Chemical and thermal unfolding of glypican-1: protective effect of heparan sulfate against heat-induced irreversible aggregation

Abstract

Glypicans are cell-surface heparan sulfate proteoglycans that influence Wnt, hedgehog, decapentaplegic, and fibroblast growth factor activity via their heparan sulfate chains. However, recent studies have shown that glypican core proteins also have a role in growth factor signaling. Here, we expressed secreted recombinant human glypican-1 in eukaryotic cells. Recombinant glypican-1 was expressed as two glycoforms, one as proteoglycan substituted with heparan sulfate chains and one as the core protein devoid of glycosaminoglycans. Far-UV circular dichroism (CD) analysis of glypican-1 isolated under native conditions showed that the glypican-1 core protein is predominantly alpha-helical in structure, with identical spectra for the core protein and the proteoglycan form. The conformational stability of glypican-1 core protein to urea and guanidine hydrochloride denaturation was monitored by CD and fluorescence spectroscopy and showed a single unfolding transition at high concentrations of the denaturant (5.8 and 2.6 M, respectively).
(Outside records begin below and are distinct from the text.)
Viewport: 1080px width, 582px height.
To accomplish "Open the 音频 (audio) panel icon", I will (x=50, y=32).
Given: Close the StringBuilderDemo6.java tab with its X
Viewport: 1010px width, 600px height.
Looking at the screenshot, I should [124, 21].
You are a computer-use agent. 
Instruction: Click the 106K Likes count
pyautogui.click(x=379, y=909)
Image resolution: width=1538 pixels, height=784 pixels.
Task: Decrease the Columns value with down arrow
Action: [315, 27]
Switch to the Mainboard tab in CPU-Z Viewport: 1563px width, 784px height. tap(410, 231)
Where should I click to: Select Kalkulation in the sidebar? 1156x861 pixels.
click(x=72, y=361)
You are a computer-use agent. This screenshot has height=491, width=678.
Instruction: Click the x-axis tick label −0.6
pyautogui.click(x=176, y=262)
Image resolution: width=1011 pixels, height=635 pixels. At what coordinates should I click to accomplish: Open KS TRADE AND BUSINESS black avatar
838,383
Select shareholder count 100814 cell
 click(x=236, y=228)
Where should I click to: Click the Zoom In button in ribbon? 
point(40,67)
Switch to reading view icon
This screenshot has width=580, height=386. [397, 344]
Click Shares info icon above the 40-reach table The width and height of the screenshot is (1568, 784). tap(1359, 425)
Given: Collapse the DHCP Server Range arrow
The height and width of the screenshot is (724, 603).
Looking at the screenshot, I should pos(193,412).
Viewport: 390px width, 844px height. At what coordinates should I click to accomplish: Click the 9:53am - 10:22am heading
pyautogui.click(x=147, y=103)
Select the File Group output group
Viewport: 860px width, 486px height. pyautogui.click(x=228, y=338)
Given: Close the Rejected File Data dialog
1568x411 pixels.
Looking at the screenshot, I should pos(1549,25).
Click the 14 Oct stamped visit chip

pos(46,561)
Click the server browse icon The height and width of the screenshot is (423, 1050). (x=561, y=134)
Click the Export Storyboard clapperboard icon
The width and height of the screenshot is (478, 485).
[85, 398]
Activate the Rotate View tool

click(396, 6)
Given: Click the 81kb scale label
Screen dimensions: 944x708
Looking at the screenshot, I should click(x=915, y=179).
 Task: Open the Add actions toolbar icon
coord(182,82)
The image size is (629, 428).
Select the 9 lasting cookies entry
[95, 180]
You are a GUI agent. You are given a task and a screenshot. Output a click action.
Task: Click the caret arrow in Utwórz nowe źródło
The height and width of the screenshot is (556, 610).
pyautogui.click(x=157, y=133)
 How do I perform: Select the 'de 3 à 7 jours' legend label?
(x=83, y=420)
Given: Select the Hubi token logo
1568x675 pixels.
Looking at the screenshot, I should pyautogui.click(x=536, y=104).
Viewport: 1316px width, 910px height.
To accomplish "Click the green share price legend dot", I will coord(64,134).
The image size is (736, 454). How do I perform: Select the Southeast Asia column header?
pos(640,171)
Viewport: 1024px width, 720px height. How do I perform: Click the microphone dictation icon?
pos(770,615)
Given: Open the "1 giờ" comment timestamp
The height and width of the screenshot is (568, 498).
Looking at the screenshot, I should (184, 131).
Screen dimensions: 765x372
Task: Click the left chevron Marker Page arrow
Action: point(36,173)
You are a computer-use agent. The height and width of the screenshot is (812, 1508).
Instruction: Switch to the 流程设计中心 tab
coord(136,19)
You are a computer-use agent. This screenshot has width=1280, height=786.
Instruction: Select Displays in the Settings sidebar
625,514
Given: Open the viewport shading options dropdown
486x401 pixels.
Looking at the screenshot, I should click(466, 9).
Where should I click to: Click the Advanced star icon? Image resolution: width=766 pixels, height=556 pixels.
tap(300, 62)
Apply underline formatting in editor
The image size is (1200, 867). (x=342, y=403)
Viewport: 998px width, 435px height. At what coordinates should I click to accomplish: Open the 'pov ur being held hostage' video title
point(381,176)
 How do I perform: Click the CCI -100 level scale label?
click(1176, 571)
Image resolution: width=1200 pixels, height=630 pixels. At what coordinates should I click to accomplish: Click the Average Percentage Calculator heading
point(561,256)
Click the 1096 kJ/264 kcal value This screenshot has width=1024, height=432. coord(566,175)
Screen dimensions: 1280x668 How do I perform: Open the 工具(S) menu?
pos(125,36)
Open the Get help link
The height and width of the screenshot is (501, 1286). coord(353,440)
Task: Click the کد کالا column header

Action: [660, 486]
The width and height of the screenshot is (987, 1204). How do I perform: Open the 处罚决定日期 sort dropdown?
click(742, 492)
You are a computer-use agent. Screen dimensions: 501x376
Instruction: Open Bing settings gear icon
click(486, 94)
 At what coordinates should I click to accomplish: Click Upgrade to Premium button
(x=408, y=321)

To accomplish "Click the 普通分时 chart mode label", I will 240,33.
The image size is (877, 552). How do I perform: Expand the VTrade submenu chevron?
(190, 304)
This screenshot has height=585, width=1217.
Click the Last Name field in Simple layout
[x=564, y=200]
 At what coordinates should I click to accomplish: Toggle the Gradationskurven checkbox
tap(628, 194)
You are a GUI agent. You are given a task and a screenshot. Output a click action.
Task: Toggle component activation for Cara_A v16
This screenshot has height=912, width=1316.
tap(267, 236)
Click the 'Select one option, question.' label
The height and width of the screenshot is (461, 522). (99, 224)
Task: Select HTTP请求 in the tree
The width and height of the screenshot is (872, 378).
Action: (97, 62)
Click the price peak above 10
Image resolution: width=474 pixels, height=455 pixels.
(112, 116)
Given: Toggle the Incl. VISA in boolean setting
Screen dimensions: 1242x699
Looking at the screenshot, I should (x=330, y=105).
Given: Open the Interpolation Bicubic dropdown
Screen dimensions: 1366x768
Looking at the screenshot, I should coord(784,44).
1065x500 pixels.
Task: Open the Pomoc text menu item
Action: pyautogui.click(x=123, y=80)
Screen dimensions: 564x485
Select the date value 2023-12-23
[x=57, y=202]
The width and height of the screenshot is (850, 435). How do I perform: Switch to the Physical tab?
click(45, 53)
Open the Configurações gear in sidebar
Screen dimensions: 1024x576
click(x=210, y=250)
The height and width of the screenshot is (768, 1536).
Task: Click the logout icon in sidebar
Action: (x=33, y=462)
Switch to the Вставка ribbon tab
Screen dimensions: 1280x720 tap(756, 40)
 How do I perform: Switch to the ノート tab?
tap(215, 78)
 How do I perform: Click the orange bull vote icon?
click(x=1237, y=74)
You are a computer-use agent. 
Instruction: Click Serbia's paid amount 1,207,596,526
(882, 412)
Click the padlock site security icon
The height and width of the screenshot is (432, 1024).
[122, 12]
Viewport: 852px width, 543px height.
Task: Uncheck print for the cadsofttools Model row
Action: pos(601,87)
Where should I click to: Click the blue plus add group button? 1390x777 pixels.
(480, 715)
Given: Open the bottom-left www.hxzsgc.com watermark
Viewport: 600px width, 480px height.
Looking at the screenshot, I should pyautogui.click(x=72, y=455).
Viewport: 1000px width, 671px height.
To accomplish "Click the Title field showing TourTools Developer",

Renaturation from guanidine hydrochloride gave far-UV CD and fluorescence spectra identical to the spectra of native glypican-1. Thermal denaturation monitored by CD and differential scanning calorimetry (DSC) showed a single structural transition at a temperature of approximately 70 degrees C. Refolding of the heat-denatured glypican-1 core protein was dependent on protein concentration, suggesting that intermolecular interactions are involved in irreversible denaturation. However, refolding was concentration-independent for the proteoglycan form, suggesting that O-glycosylation protects the protein from irreversible aggregation. In summary, we have shown that the glypican-1 core protein is a stable alpha-helical protein and that the proteoglycan form of glypican-1 is protected from heat-induced aggregation.